EXOVA Dubai has recently enhanced its testing capabilities, in a bid to set a new benchmark in testing expertise.

In line with the GCC’s drive towards Leed (Leadership in energy and environmental design) certification for energy-efficient buildings, the company has upgraded its facilities for testing both the acoustic and the thermal transmission (U-value) properties of structures with particular emphasis on wall cladding.
Among the first projects to be acoustically tested since the upgrade was a high-performance curtain-wall system that was specifically designed for a high-rise project being constructed close to an airport facility.

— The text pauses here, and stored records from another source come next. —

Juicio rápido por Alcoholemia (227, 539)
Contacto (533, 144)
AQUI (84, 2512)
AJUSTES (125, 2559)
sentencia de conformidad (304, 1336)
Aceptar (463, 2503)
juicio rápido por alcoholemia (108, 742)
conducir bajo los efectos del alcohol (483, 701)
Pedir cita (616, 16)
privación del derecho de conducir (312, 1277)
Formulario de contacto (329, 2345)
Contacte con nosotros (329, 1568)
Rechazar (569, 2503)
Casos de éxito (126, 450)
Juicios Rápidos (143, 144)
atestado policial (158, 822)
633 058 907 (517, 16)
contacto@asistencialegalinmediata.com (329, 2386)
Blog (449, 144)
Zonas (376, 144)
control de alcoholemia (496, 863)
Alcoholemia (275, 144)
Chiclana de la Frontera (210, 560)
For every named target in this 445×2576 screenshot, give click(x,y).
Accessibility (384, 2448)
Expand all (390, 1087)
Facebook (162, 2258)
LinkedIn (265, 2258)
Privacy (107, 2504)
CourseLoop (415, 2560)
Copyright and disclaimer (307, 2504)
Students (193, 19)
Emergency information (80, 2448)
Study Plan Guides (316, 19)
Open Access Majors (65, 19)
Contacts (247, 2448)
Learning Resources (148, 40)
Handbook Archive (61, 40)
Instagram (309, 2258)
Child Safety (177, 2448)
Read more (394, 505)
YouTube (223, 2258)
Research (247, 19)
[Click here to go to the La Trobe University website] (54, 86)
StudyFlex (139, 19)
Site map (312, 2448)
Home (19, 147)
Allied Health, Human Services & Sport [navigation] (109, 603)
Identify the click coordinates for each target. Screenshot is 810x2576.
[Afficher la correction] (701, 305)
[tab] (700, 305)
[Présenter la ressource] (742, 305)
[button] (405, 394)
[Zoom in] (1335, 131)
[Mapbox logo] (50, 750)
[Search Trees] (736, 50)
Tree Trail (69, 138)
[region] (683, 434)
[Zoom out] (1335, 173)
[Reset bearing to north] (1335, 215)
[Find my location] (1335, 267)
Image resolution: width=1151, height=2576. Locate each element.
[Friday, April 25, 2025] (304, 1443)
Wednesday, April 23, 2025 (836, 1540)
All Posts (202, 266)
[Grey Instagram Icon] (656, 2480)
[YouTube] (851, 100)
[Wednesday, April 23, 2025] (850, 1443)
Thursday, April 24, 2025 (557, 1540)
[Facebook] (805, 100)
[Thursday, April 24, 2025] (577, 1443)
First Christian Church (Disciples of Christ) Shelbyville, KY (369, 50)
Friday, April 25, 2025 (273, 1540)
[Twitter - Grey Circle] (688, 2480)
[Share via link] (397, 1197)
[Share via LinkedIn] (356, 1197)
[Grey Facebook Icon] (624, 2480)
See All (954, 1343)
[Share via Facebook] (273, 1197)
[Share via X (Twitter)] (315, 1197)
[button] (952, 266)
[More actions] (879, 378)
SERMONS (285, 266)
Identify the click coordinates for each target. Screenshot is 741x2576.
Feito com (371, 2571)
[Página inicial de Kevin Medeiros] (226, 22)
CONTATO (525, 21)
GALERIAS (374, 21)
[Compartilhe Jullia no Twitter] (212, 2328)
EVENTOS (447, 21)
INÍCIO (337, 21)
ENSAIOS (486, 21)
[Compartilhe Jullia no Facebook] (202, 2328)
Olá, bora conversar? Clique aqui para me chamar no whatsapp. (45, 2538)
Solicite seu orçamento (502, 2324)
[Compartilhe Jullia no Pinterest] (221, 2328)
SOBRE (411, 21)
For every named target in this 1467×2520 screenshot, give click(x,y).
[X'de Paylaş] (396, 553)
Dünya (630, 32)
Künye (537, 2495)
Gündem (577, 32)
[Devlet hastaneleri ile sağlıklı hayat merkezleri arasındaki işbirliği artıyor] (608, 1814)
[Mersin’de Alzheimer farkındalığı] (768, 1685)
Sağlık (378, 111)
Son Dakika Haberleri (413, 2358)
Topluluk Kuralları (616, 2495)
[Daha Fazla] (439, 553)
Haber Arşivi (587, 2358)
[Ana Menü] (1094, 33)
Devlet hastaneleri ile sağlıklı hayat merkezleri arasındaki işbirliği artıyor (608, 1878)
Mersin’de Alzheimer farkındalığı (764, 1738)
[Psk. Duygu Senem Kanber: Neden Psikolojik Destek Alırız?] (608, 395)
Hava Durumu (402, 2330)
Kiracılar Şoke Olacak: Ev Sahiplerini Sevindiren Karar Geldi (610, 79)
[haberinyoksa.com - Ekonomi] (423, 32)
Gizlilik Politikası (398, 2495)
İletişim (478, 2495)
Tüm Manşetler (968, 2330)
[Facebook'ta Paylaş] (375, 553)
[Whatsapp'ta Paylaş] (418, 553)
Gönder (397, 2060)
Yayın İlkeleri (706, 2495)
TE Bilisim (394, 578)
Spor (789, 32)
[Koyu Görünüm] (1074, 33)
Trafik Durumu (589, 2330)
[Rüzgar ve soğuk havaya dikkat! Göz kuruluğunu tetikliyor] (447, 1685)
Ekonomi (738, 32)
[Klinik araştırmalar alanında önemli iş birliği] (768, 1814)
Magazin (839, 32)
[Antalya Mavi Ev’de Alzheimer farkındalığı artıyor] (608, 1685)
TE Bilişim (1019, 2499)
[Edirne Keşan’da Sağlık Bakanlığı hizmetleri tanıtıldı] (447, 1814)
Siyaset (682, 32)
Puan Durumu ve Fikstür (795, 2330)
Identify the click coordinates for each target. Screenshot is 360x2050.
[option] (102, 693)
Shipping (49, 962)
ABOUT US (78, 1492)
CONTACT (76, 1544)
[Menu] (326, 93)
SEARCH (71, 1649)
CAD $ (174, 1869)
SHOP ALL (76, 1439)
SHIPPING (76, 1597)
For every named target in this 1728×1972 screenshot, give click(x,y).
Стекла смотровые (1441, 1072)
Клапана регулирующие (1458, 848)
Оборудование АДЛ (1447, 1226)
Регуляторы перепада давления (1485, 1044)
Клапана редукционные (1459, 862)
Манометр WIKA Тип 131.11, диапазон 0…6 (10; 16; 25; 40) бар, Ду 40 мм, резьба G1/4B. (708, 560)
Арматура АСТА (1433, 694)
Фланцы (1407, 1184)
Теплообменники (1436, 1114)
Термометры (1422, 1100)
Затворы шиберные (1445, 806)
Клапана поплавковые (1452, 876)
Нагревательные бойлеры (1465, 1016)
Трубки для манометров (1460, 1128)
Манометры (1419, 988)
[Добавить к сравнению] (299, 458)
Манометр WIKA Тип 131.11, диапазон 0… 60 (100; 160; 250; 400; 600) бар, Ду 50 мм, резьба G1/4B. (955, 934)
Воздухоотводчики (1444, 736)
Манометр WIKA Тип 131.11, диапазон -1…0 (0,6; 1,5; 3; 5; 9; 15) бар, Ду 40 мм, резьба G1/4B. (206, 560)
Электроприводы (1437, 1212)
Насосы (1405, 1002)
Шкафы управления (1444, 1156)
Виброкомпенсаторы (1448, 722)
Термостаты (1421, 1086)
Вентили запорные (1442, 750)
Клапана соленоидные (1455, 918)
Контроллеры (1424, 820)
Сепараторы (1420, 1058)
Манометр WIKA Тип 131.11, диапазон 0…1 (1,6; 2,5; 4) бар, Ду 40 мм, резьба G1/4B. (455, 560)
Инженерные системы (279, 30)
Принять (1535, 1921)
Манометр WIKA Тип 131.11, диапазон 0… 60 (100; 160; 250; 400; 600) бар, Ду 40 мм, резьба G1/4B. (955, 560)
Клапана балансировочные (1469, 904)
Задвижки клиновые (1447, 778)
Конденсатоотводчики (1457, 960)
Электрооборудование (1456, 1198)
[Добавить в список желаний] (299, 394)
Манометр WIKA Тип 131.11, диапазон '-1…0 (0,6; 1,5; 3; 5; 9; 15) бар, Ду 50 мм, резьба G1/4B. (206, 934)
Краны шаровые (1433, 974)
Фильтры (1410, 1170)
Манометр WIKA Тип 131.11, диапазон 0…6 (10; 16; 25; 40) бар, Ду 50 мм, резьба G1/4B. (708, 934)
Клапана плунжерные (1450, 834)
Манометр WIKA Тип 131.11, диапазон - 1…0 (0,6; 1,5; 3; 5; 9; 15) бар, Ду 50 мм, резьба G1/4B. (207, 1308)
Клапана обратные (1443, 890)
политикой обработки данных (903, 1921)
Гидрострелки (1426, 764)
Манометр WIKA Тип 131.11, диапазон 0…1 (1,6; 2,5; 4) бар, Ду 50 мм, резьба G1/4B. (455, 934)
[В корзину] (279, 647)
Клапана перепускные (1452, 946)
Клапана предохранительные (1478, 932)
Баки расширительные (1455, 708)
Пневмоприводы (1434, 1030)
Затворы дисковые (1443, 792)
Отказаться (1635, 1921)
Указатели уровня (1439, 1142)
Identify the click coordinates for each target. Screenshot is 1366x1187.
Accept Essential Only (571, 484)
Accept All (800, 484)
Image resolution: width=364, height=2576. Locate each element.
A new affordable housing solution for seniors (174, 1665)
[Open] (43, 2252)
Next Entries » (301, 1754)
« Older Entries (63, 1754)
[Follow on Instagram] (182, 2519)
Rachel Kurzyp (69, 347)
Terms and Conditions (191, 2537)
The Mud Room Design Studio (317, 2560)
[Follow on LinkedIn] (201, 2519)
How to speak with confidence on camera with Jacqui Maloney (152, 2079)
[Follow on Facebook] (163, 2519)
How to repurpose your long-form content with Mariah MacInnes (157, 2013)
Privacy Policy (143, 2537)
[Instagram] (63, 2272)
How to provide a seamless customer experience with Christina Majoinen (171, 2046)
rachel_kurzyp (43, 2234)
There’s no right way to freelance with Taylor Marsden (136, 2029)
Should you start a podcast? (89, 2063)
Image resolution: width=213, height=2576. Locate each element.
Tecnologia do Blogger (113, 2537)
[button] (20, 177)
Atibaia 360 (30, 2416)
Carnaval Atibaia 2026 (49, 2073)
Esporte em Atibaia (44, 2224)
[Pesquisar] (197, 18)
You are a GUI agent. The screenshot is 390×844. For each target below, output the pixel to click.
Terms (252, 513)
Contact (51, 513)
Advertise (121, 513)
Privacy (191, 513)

The U-value and acoustic (top) testing


“The glass and aluminium sample performed well under the test conditions,” says Paul Cope, acoustics manager.
The purpose-built 380-sq-m acoustic facility was completed in February and provides a 10-sq-m opening designed to test a variety of building elements including curtain-walls, partitions, doors, masonry and cinema walls.
The laboratory has been designed and developed with support from PKA Acoustic Consulting in Sydney, Australia. “The design is innovative and draws on a great deal of specialist knowledge and experience – in particular the assessment of, and lessons learned from, other ISO17025-accredited test facilities around the world,” he says.
Elaborating on the acoustic facility, Cope says: “The performance of the facility relies on a pair of acoustically-separated rooms of specific volumes. These are, in turn, acoustically separated from the ground and the sample frame. The internal chambers are furthermore independent of a pair of outer chambers that are designed to deal with flanking transmission – noise that travels out through one inner chamber wall and re-enters the other chamber wall extraneously. The outer chambers and the hangar that the whole facility is built within also keep out general ambient noise from other sources in the area.”
U-value, a measure of the thermal transmission of a material, is an important component in understanding thermally energy-efficient buildings, as required by the building code, designers and architects to ensure that developers have the most efficient structures possible.
“In colder climates, it is generally important to keep the heat within the buildings to be energy efficient. Within the GCC, however, it is typically quite the opposite, where, for most of the year people want to prevent heat from entering the building so that our internally cooled spaces remain so,” says Manoj Kumar, the laboratory manager.
“While there is plenty of information about the U-value of single materials, there is a need to evaluate the impact of the other component parts of the wall cladding and how they interact to give a true U-value for the system as a whole. To address this and eliminate the need for assumptions and guesswork, Exova has built a state-of-the-art U-value testing facility in Dubai,” he says.
“This chamber measures the U-value of the complete wall system inclusive of windows, frames, vents and block-work,” Kumar continues. “The principle used is the calibrated hot-box method, which incorporates a pair of chambers for which the thermal transmission is precisely known. The sample preparation process is vital and the conditioning phase extensive, with samples being monitored to 0.1 degree accuracy for at least eight hours before the testing even begins.”
The new acoustic and U-value testing laboratories, which are the only ones of their type in the region, are located at Al Futtaim Exova’s Façade Testing and Advisory Services division in Dubai Investments Park.
Exova mainly uses UKAS as its accreditation provider, with the new U-value and acoustics facilities’ scope being an extension of the façades facility scope, thus expanding the company’s regional UKAS scope to in excess of 400 tests and calibrations, according to Cope.
New developments in the pipeline this year will expand this to more than 600 accredited processes, according to the company.
“To further enhance its reputation and accelerate its growth, Exova has not stopped there. The acoustics and thermal facilities are integrated parts of the façade technology facility, which has been the leader in weather-tightness testing in the region for many years. Exova also conducts a wide range of on-site testing processes. This also integrates and complements Exova’s existing Environmental Division, which supports local consultants with environmental impact assessments and noise level monitoring throughout the region,” Cope adds.